Defense attorneys plan to call some members of his family, who traveled to Boston from Russia, a computer forensics specialist who will testify to Tamerlan’s “obsessive” reading of jihadist literature and an expert in brain development who will discuss the teenage mind.
It remains unclear whether Tsarnaev will speak in his own defense. He has shown no signs of emotion as the jury heard tearful testimony from survivors and viewed graphic, disturbing images of the bombs’ detonation and aftermath.
Martin Richard, 8, Chinese exchange student Lu Lingzi, 23, and restaurant manager Krystle Campbell, 29, died in the bombing.

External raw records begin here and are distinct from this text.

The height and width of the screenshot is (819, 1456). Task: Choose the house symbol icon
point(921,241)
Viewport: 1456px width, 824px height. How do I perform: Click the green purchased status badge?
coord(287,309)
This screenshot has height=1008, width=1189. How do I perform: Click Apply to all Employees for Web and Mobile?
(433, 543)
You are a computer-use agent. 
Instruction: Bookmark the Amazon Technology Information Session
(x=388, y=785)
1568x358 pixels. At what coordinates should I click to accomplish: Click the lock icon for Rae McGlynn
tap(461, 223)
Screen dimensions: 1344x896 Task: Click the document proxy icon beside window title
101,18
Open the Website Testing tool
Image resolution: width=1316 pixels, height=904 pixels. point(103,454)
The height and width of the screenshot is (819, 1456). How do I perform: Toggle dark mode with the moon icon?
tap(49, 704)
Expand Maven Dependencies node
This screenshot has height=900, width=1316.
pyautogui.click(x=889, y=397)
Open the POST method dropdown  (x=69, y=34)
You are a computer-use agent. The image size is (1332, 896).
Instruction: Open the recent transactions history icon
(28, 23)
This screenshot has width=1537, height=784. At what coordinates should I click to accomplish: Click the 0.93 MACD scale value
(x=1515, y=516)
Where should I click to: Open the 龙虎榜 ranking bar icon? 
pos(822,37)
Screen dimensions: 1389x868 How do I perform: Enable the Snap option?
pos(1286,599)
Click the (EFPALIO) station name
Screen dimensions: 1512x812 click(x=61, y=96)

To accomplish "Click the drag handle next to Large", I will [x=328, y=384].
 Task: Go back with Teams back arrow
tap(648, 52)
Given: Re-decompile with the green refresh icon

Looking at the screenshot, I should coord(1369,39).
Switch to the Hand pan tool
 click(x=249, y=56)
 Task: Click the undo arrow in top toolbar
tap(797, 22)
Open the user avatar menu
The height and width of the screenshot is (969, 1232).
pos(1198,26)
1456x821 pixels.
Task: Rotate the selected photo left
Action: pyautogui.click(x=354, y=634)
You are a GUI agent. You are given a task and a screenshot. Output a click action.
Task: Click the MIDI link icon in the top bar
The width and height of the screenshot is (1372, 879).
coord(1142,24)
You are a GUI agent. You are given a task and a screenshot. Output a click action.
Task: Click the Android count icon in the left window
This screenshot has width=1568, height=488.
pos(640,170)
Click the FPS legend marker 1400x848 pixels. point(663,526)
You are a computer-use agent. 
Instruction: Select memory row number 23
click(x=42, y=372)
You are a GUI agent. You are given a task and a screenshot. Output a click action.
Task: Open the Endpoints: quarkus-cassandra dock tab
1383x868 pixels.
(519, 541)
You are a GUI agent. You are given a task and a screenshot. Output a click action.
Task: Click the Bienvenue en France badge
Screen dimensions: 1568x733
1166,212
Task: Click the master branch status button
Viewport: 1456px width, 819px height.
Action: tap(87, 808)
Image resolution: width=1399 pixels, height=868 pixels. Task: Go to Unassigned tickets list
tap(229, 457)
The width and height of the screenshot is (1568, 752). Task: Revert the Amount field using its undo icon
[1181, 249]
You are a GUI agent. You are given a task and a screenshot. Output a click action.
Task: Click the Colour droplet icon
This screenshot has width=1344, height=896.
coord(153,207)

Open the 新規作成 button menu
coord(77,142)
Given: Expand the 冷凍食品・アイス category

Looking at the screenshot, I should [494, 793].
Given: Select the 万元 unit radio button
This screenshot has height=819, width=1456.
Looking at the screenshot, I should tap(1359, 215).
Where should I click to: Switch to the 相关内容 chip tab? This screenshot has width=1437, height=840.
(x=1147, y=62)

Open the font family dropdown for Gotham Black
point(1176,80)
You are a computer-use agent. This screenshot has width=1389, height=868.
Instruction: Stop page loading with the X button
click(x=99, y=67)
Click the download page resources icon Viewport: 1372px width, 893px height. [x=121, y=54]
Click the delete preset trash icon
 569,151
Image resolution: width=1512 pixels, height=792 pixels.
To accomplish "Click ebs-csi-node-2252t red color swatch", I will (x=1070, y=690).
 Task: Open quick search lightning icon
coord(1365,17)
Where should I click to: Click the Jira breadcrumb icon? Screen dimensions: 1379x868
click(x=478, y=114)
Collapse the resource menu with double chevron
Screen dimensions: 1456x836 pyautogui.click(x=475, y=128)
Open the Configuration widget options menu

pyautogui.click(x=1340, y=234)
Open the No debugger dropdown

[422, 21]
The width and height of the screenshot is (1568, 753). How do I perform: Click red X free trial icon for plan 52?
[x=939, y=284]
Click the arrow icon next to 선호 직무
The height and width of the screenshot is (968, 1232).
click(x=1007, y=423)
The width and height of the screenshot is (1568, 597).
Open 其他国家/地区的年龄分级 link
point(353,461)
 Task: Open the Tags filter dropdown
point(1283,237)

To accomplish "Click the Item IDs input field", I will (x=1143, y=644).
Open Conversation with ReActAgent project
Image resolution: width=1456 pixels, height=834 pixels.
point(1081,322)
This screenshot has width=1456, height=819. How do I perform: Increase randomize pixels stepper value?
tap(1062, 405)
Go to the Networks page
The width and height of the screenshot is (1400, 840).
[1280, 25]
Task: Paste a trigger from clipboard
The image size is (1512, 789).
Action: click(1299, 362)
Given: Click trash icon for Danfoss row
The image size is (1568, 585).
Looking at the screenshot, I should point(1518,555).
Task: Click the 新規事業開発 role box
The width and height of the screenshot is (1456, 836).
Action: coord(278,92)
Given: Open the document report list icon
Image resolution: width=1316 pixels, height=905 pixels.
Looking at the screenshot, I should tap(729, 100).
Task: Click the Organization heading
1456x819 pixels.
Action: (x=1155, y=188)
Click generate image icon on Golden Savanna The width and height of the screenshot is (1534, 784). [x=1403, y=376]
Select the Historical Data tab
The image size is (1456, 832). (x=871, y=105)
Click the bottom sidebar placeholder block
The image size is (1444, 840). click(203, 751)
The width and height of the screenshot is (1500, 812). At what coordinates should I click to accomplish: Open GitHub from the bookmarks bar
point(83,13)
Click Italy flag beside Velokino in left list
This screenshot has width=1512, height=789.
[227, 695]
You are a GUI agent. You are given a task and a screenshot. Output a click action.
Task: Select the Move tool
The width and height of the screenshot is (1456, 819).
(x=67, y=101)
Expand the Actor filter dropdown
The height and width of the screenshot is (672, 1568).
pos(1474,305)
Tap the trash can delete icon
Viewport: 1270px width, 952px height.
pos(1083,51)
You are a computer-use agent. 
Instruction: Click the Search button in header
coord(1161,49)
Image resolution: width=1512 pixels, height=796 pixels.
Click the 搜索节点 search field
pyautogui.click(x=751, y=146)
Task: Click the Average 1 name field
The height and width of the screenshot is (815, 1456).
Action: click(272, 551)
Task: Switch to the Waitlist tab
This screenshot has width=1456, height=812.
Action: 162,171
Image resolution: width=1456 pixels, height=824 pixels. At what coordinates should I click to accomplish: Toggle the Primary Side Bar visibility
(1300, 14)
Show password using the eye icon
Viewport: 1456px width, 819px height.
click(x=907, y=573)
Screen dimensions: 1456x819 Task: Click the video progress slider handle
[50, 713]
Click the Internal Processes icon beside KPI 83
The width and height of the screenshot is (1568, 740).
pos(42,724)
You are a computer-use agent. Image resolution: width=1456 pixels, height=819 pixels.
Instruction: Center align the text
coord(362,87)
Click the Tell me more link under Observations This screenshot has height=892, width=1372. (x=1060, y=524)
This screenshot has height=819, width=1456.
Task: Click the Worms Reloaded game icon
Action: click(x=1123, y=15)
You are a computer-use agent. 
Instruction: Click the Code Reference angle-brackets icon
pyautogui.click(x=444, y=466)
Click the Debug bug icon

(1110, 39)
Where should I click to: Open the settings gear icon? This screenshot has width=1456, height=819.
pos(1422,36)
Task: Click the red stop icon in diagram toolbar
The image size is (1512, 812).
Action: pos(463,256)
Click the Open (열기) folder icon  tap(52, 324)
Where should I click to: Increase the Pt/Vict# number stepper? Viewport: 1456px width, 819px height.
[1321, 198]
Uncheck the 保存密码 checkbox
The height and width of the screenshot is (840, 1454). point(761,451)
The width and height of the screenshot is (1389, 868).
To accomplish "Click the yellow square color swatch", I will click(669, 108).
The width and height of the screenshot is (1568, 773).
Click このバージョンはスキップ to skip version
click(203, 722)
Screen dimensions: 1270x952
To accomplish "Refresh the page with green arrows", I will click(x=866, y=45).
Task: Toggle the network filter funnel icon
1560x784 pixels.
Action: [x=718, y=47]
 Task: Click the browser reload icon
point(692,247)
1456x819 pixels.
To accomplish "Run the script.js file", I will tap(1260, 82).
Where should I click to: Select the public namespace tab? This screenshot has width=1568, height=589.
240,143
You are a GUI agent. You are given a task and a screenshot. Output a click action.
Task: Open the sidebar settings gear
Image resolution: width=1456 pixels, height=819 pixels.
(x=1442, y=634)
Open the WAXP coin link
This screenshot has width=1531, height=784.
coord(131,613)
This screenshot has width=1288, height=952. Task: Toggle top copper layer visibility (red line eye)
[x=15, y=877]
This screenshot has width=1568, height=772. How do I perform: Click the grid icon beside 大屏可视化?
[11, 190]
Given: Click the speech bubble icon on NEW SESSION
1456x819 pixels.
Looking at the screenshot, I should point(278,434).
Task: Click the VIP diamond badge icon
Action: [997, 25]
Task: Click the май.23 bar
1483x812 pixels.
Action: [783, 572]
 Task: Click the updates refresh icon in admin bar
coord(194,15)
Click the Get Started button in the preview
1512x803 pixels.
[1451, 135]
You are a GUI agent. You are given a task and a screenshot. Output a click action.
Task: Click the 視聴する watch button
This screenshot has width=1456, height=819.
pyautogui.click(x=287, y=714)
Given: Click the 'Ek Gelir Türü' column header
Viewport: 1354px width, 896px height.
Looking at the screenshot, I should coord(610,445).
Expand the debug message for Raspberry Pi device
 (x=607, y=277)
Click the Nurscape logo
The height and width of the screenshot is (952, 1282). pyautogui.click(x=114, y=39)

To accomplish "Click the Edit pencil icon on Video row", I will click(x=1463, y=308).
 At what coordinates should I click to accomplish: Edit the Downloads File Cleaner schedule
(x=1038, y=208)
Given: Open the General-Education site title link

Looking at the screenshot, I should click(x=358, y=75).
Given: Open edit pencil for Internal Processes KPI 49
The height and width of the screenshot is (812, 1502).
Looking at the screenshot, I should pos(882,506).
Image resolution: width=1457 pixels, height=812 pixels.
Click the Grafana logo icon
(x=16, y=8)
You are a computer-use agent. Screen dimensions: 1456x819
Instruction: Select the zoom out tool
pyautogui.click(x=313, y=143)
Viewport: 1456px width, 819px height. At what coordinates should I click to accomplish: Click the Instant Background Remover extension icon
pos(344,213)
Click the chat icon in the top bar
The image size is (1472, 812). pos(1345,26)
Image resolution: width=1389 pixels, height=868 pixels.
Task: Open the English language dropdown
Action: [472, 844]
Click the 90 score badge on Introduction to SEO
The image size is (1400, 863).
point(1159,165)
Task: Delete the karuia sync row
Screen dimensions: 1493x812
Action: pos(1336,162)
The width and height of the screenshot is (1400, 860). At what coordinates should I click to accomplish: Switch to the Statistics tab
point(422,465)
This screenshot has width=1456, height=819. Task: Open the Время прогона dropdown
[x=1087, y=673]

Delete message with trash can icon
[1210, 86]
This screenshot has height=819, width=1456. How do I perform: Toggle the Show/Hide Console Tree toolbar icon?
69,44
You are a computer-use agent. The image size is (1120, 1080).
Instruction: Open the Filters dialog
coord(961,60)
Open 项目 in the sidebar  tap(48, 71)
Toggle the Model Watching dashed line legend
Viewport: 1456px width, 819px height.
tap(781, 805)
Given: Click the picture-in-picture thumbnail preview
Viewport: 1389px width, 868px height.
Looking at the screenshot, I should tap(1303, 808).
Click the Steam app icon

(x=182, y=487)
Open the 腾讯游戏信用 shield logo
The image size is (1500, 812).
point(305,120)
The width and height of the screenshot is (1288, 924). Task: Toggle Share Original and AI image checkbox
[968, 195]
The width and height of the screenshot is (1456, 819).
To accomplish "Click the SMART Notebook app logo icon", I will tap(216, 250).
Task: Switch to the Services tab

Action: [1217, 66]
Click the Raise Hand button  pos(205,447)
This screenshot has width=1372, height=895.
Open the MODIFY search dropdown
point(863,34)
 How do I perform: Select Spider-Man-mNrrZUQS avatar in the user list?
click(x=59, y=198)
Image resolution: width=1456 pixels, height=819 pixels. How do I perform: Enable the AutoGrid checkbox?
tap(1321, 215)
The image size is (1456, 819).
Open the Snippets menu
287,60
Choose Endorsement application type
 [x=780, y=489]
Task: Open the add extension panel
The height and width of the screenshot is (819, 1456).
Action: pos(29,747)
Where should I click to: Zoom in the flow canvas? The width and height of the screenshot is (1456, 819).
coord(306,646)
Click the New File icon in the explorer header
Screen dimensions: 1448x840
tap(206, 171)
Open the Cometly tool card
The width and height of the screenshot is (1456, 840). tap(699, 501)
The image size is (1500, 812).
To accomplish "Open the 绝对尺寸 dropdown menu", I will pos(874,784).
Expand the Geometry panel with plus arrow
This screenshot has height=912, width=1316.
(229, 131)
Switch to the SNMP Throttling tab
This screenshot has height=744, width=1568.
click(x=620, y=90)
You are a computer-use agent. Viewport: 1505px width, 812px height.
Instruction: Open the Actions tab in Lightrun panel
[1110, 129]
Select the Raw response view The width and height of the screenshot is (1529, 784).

The Tsarnaev brothers shot dead Massachusetts Institute of Technology police officer Sean Collier three days later.
Richard’s parents and Collier’s sister have spoken out publicly against federal prosecutors’ pursuit of the death penalty, calling for a deal in which Tsarnaev would be sentenced to life in prison and give up his right to appeal.
Tamerlan had twice been kicked out of a mosque near his Cambridge, Massachusetts, apartment when he interrupted Friday sermons to loudly disagree, two witnesses testified.
Loay Assaf said he had been giving a sermon in January 2013 drawing parallels between slain U.S. civil rights leader Martin Luther King Jr. and the prophet Mohammed, when Tamerlan loudly interrupted the proceedings.
“He was shouting at me and so angry and fired up that this is not Islamic, this is wrong, you should not say that. And he would just keep repeating this,” Assaf said. “I felt awkward honestly because people don’t usually do this.”